Aim of the task:
Copy out every line of the records below exactly, leaving out the pictures.

Supplied data:
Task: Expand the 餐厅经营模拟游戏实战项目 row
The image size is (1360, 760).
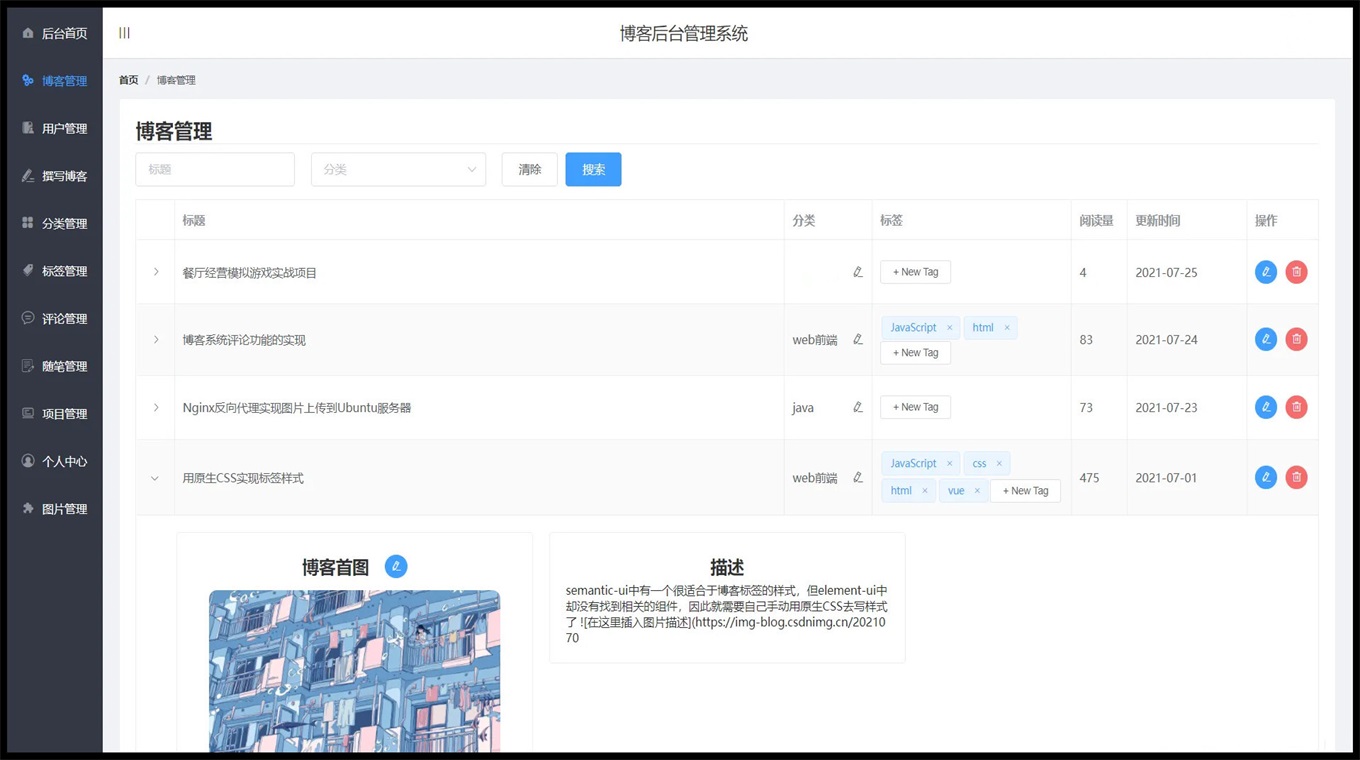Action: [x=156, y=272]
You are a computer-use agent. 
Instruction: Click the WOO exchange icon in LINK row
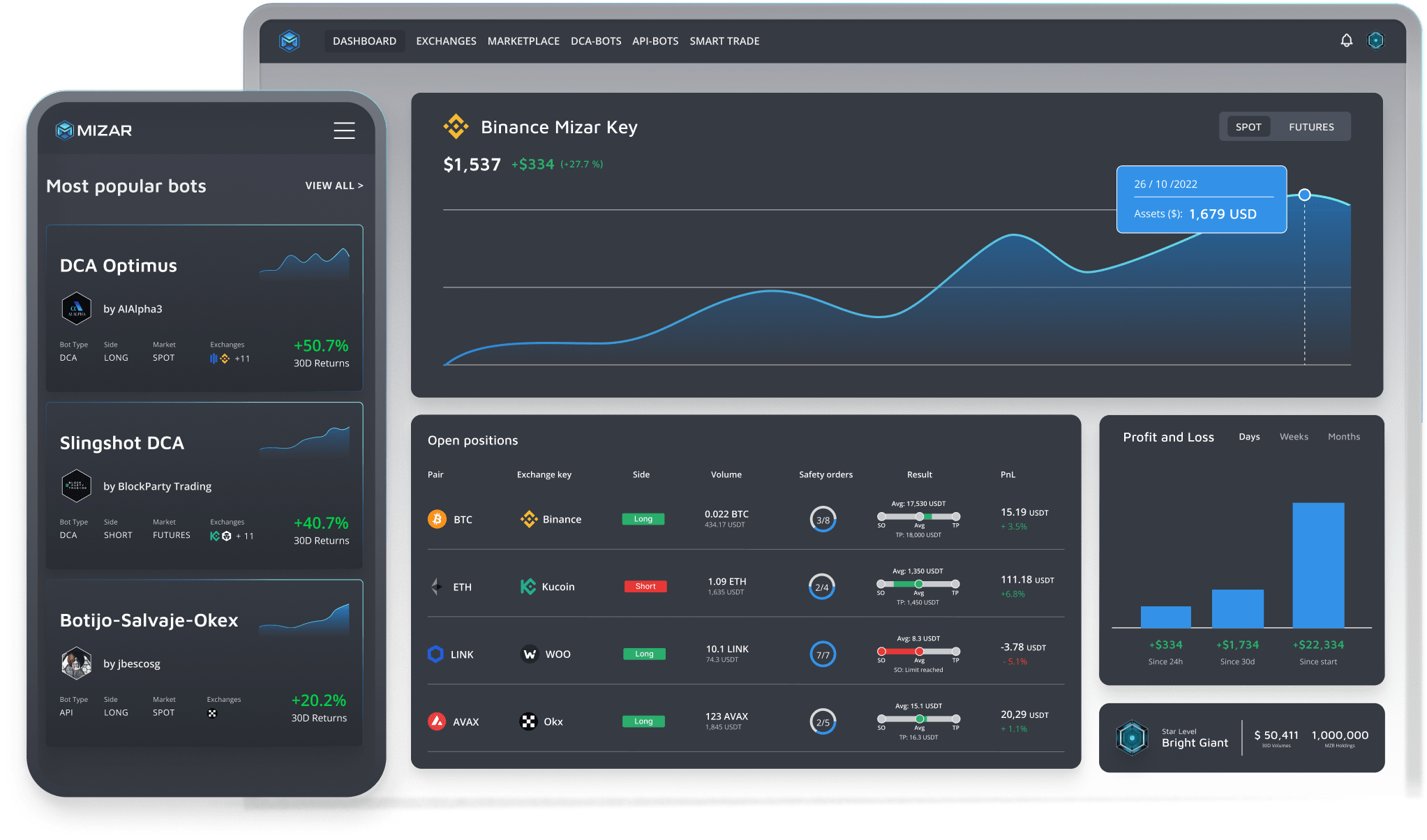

Output of the exercise:
Task: Expand the 餐厅经营模拟游戏实战项目 row
The image size is (1360, 760).
Action: [x=156, y=272]
You are a computer-use agent. 
Instruction: Click the WOO exchange icon in LINK row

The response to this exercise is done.